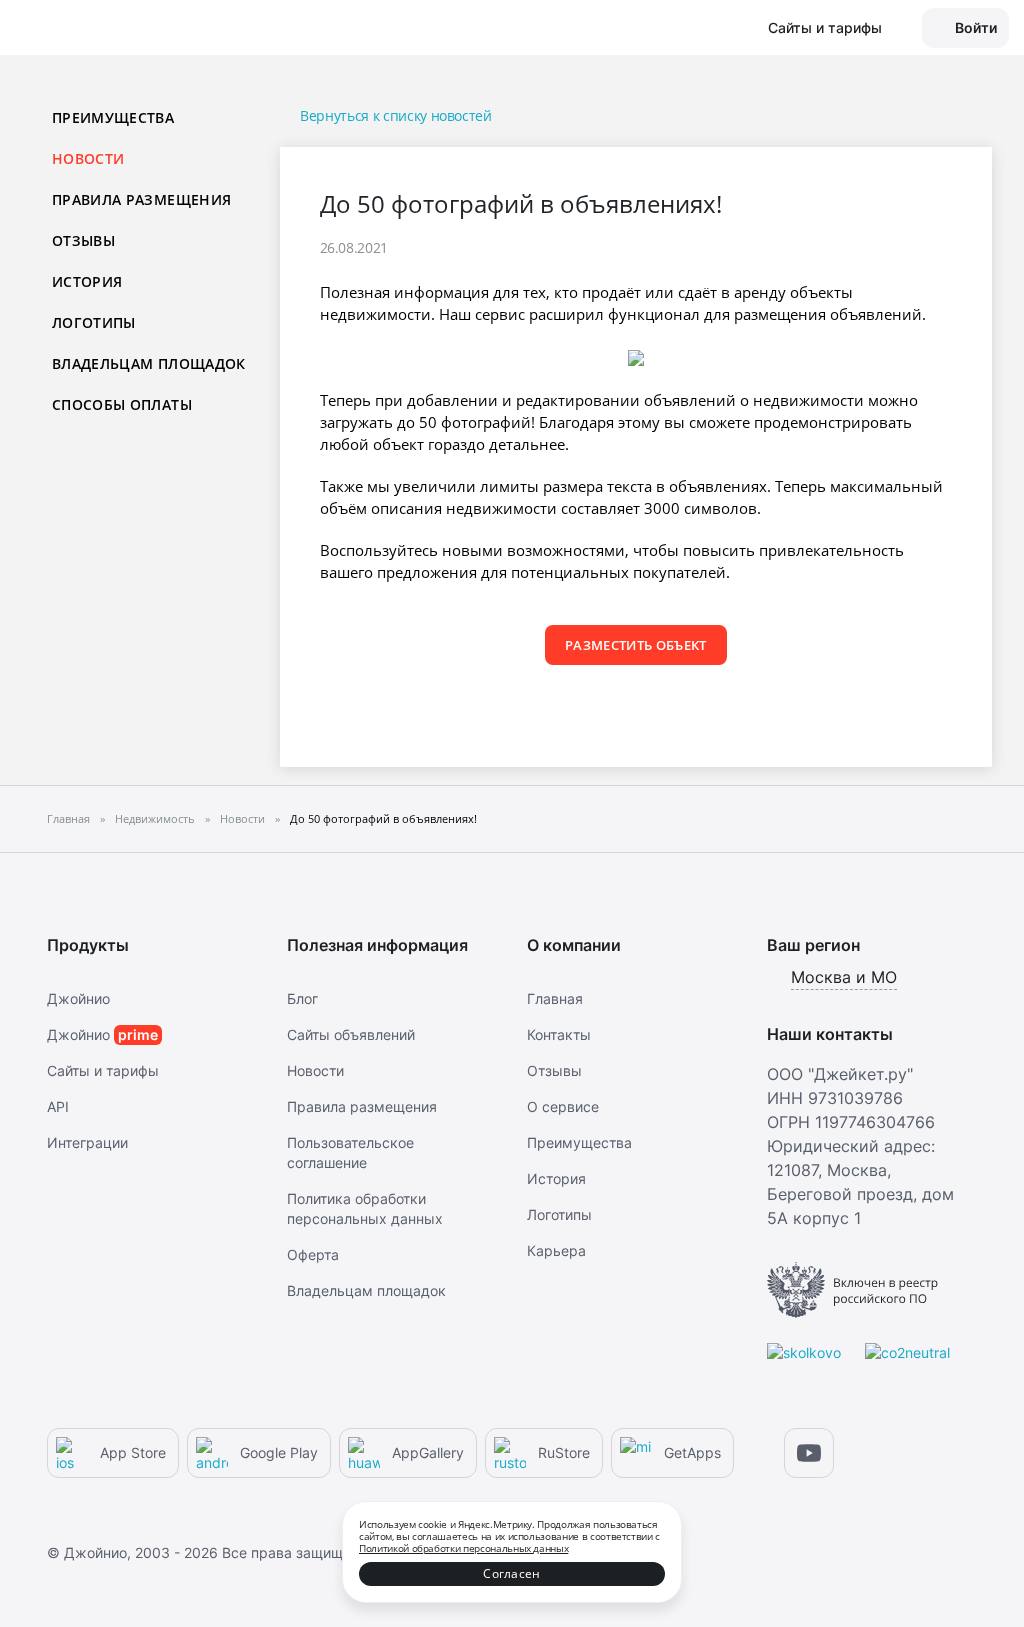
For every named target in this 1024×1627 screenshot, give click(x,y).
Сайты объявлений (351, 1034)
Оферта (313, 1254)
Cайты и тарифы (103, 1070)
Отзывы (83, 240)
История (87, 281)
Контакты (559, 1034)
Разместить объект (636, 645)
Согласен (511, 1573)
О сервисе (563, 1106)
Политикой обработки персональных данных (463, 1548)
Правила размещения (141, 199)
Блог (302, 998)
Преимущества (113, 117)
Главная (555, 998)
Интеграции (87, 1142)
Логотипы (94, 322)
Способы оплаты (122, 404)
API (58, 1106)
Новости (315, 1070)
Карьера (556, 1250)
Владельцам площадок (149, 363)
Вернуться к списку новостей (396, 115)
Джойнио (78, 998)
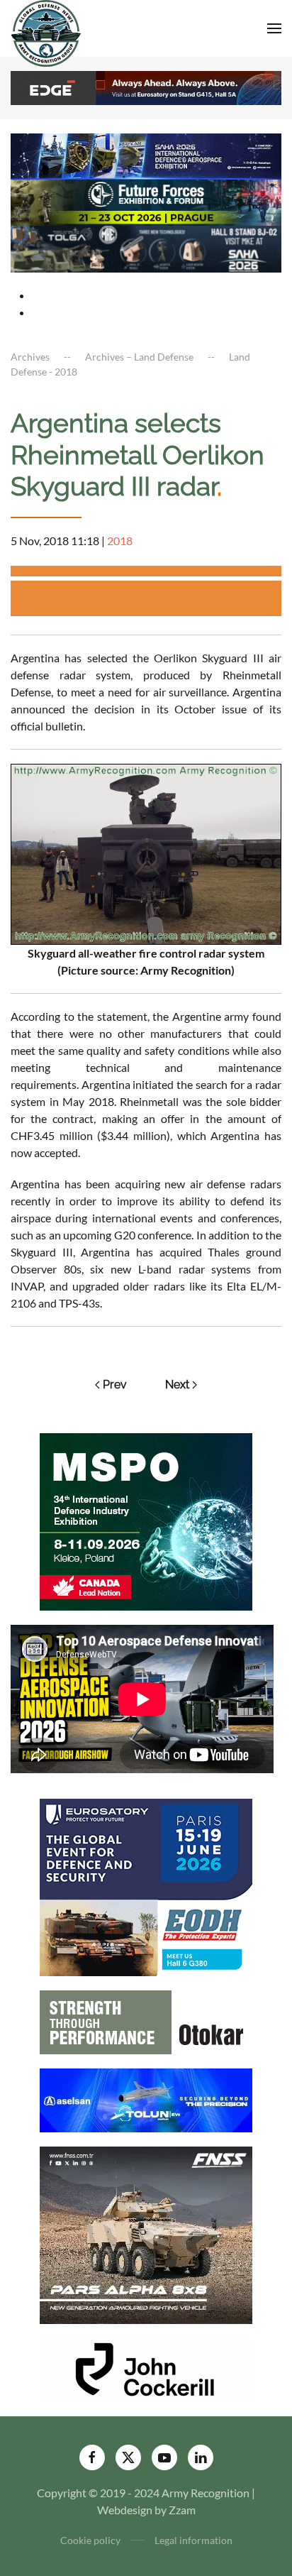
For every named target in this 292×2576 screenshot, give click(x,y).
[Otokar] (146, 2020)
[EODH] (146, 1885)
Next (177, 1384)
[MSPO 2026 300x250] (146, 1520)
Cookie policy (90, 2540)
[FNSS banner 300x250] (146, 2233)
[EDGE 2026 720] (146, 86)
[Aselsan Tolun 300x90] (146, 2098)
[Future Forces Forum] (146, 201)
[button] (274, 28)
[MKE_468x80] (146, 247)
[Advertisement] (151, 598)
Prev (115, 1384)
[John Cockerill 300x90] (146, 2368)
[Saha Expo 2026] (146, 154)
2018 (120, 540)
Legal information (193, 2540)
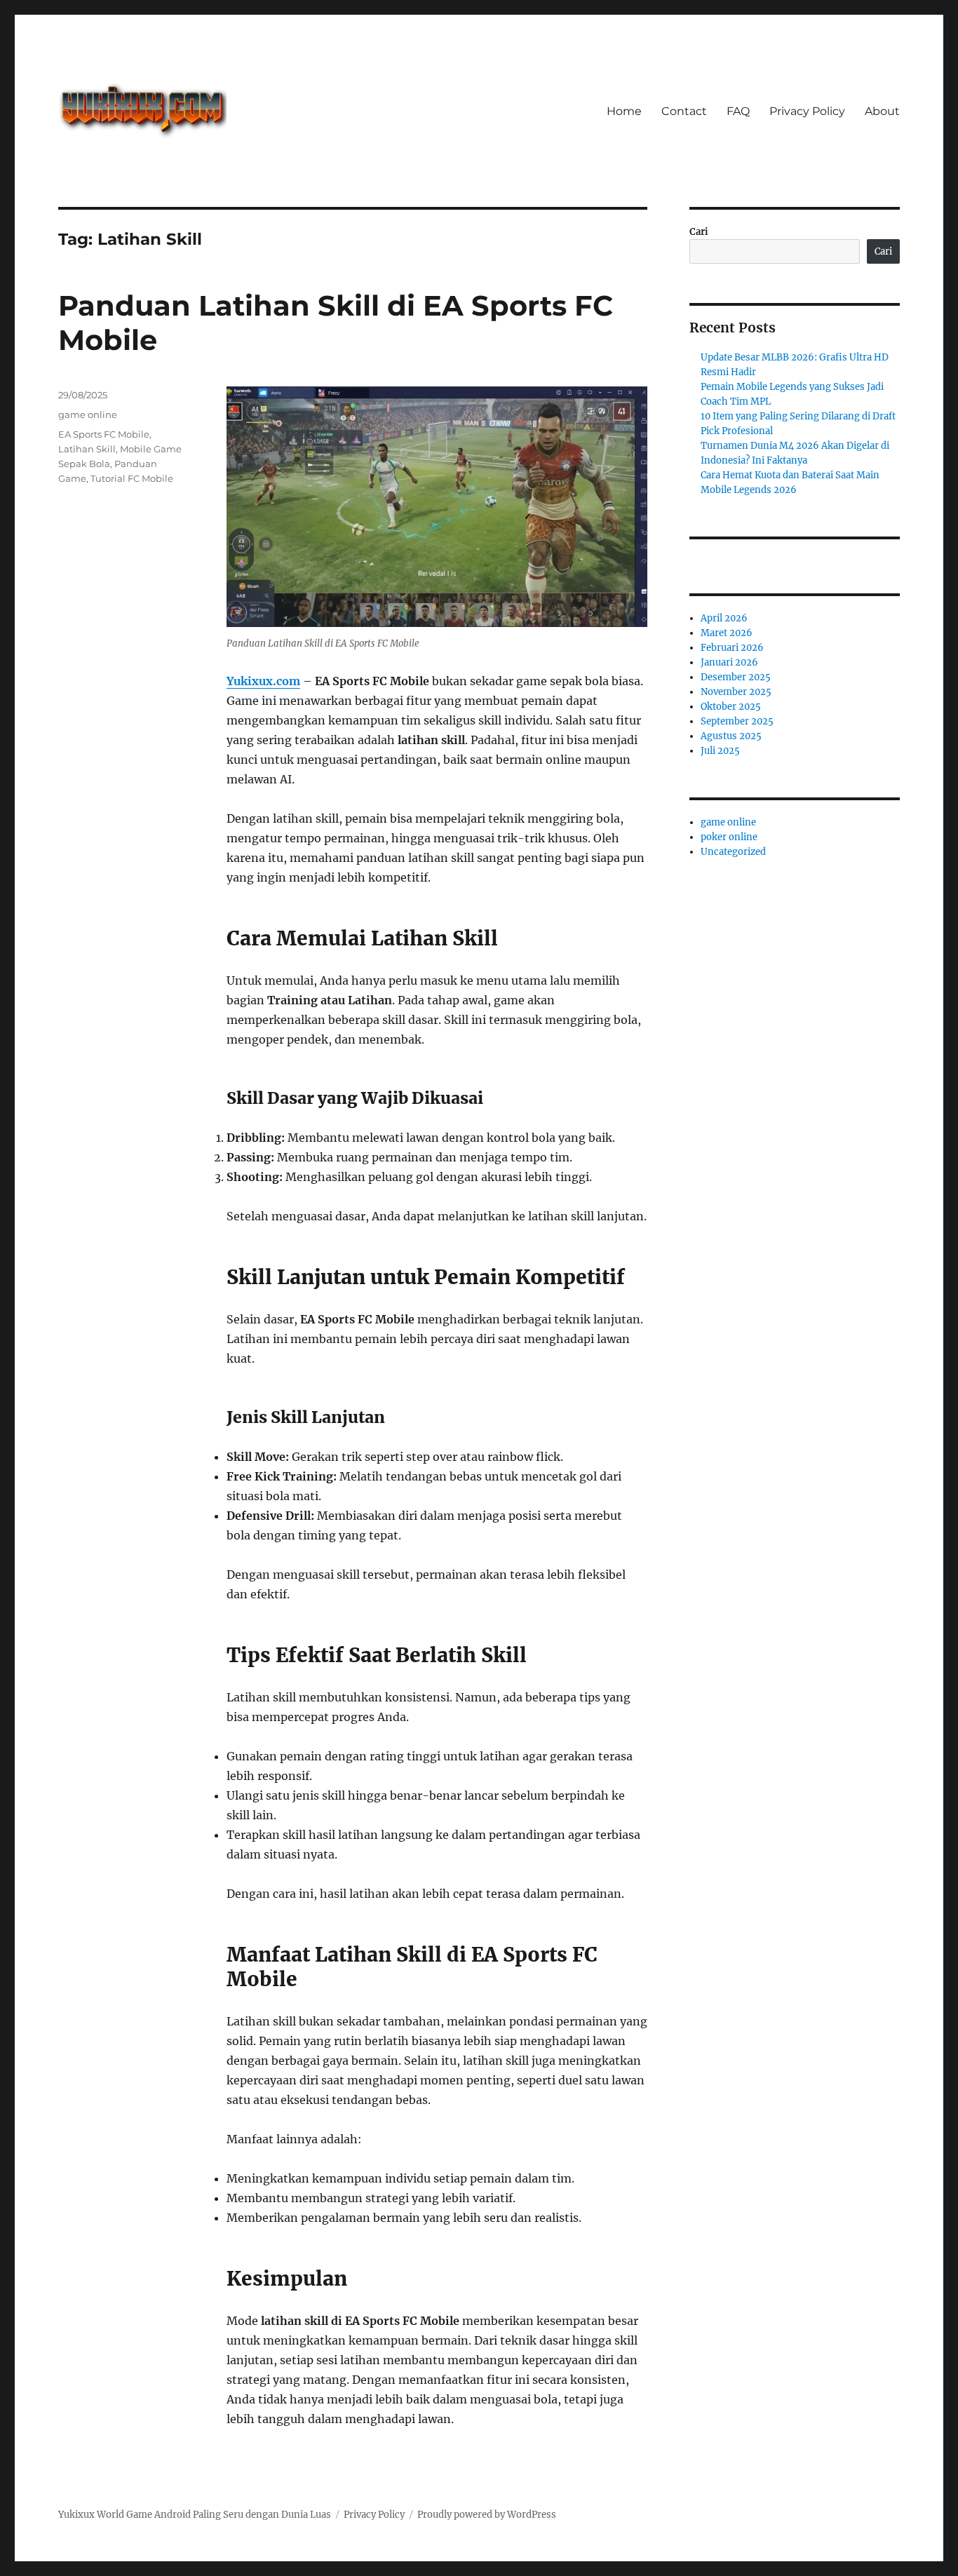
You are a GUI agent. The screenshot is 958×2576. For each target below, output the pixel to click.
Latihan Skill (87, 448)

- TASK ITEM -
Only the lines from the one with "[Future Forces Forum] (146, 201)" through the end of the data, both ends included, should be written out exactly, and no pictures should appear.

- YOUR RESPONSE -
[Future Forces Forum] (146, 201)
[button] (274, 28)
[MKE_468x80] (146, 247)
[Advertisement] (151, 598)
Prev (115, 1384)
[John Cockerill 300x90] (146, 2368)
[Saha Expo 2026] (146, 154)
2018 (120, 540)
Legal information (193, 2540)
You are a GUI agent. The screenshot is 958×2576. For each target below, output the pixel to click.
Latihan Skill (87, 448)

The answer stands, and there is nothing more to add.